**Teks Halaman**
TAQWA DAN ULIL ALBAB
Oleh
: pak Agus Balung
Kita semua tahu, bahwa untuk mencapai tingkat
ketaqwaan tertentu, kita tidak bisa terlepas dari proses pembelajaran.
Dengan belajar seseorang menjadi paham. Dengan pemahaman itu, maka ia akan
menjadi yakin. Dengan keyakinan ia akan menjadi seorang yang beriman. Dan dengan keimanannya,
maka ia akan berproses menjadi taqwa.
Dengan demikian, ketaqwaan memiliki kaitan sangat erat dengan sikap pembelajaran
itu. Di dalam Al Qur’an, orang yang terus
belajar dari lingkungannya disebut sebagai ulul albab. Alias, orang
yang terus menerus menggunakan akalnya untuk memahami ayat-ayat Allah. Bukan
hanya ayat-ayat yang terdapat di dalam Al Qur’an melainkan juga yang terdapat
di alam semesta.
Ayat berikut ini misalnya, menunjukkan
bagaimana seorang ulul albab selalu belajar hikmah dari
ayat-ayat alam semesta atau yang kita kenal sebagai ayat-ayat kauniyah
itu. QS. Ali Imran (3): 190 – ‘’Sesungguhnya
dalam penciptaan langit
dan bumi, dan silih
bergantinya malam dan siang terdapat tanda-tanda (pelajaran) bagi
orang-orang yang berakal (ulul albab).’’
Ada dua jenis pembelajaran yang
digambarkan dalam ayat tersebut. Yang pertama
adalah tentang benda-benda, diwakili oleh ‘langit dan bumi’. Dan yang kedua, adalah tentang peristiwa yang
diwakili oleh ‘silih bergantinya’ siang dan malam hari.
Artinya, seorang ulul albab adalah seorang pembelajar sejati terhadap segala
peristiwa dan benda-benda yang ada di sekitarnya. Tak ada yang terlewatkan,
karena semua itu adalah ilmu Allah yang dihamparkan dengan penuh hikmah.
Penekanan untuk selalu belajar itu
sedemikan kuatnya di dalam Al Qur’an, sehingga sampai ditegaskan berulang-ulang
dalam ratusan ayat. Mulai dari ayat-ayat yang sekedar bersifat informasi,
sindiran, perintah, sampai klaim penegasan bahwa untuk bisa belajar haruslah
menggunakan akal kecerdasan sebagai seorang ulul albab.

**Bahan yang Diberikan**
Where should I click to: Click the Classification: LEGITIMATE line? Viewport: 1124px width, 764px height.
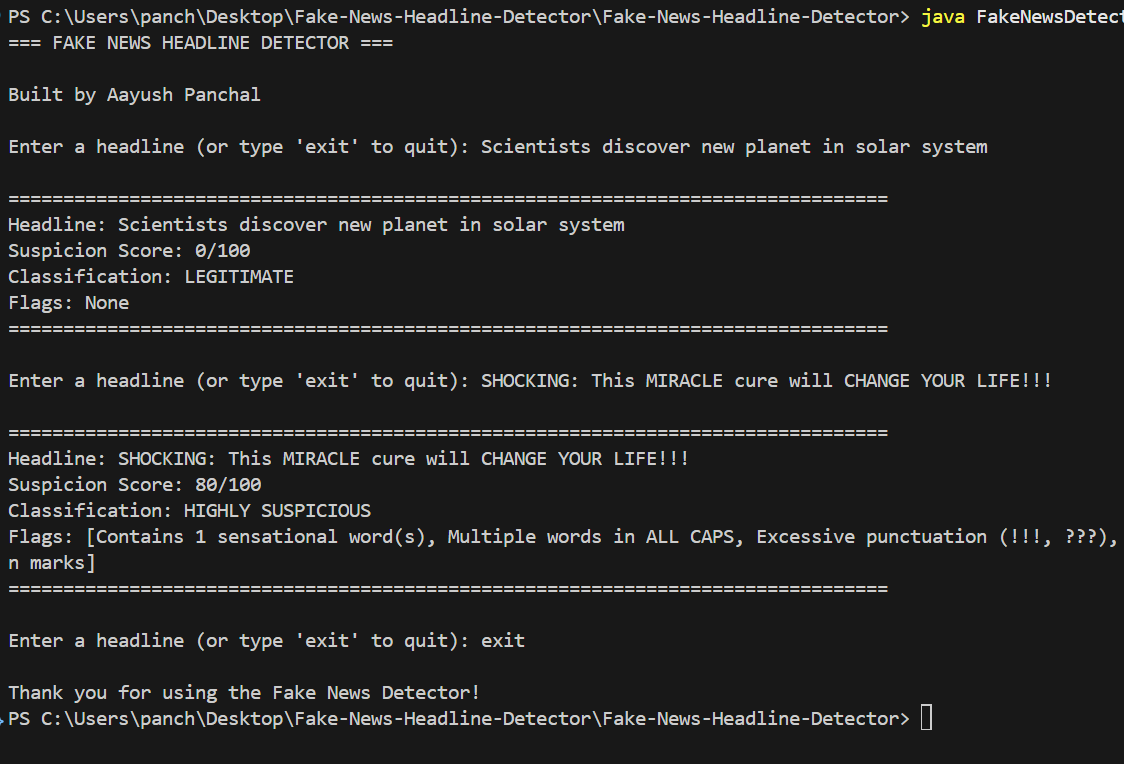tap(151, 276)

**Tantangan**
1 - Ubah paragraf yang diawali "Kita semua tahu" dalam teks tentang taqwa dan ulil albab menjadi daftar bernomor yang mempertahankan fakta utamanya.
2 - Menurut teks tentang taqwa dan ulil albab, apa sebutan dalam Al Qur'an bagi orang yang terus belajar dari lingkungannya?
3 - Lanjutkan teks tentang taqwa dan ulil albab dari kalimat terakhirnya.

**Jawaban Tugas**
1 -
Untuk mencapai tingkat ketaqwaan tertentu, seseorang tidak bisa lepas dari proses pembelajaran, dengan urutan berikut:
1. Belajar membuat seseorang paham.
2. Pemahaman membuatnya yakin.
3. Keyakinan membuatnya beriman.
4. Keimanan membuatnya berproses menjadi taqwa.

2 - Ulul albab.

3 -
Ayat berikut ini, bahkan juga
memberikan penegasan bagi yang ingin belajar makna Al Qur’an, mau tidak mau
harus menjadi seorang ulul
albab.
Jika tidak, maka ia tidak akan bisa memetik
hikmah dari firman-firman Allah. Kenapa bisa demikian?
Karena, ayat-ayat Al Qur’an tidaklah
selalu mudah untuk dipahami. Ada yang mudah dan sederhana yang disebut sebagai
ayat muhkamat, dan ada yang
lebih sulit karena maknanya samar dan harus dipahami secara holistik dan
merujuk ke sains, yaitu ayat-ayat mutasyabihat
.
Hanya orang-orang yang menggunakan
akal saja yang bisa mengambil pelajaran darinya. Dialah sang ulul albab.
QS. Ali Imran (3): 7 – ‘’Dia-lah yang menurunkan Al Kitab (Al Quran) kepadamu. Di
antara (isi)-nya ada ayat-ayat yang muhkamaat (jelas), itulah pokok-pokok isi
Alqur'an. Dan yang lain (ayat-ayat) mutasyaabihaat (samar). Adapun orang-orang
yang dalam hatinya condong kepada kesesatan, maka mereka mengikuti sebagian
ayat-ayat mutasyaabihaat untuk menimbulkan fitnah (dan) mencari-cari ta'wilnya.
Padahal tidak ada yang mengetahui ta'wilnya melainkan Allah. Dan orang-orang
yang mendalam ilmunya berkata: "Kami beriman kepada ayat-ayat mutasyaabihaat,
semuanya itu dari sisi Tuhan kami." Dan tidak bisa mengambil pelajaran (darinya) kecuali
orang-orang yang berakal
(ulul albab).’’
Maka tidak heran Rasulullah menangis
semalaman sampai matanya sembab ketika menerima wahyu tentang ulul albab itu. Yakni, wahyu QS. Ali Imran (3): 190-191.
Padahal, sepanjang hidup beliau
tidak pernah menerima wahyu sampai menangis sehebat itu. Sampai-sampai, Bilal
yang melihat kondisi beliau di waktu menjelang Subuh itu sangat mengkhawatirkan
keadaan Rasulullah, jangan-jangan beliau sakit. Tetapi dengan tersenyum beliau
menggelengkan kepala, dan menjelaskan bahwa beliau baru saja menerima wahyu
yang membuat jiwa beliau bergetar hebat. Lengkapnya, adalah sebagai berikut.
QS. Ali Imran : 190-191 – ‘’Sesungguhnya dalam penciptaan langit dan bumi, dan silih
bergantinya malam dan siang hari terdapat tanda-tanda bagi orang-orang yang berakal (ulul albab), (yaitu)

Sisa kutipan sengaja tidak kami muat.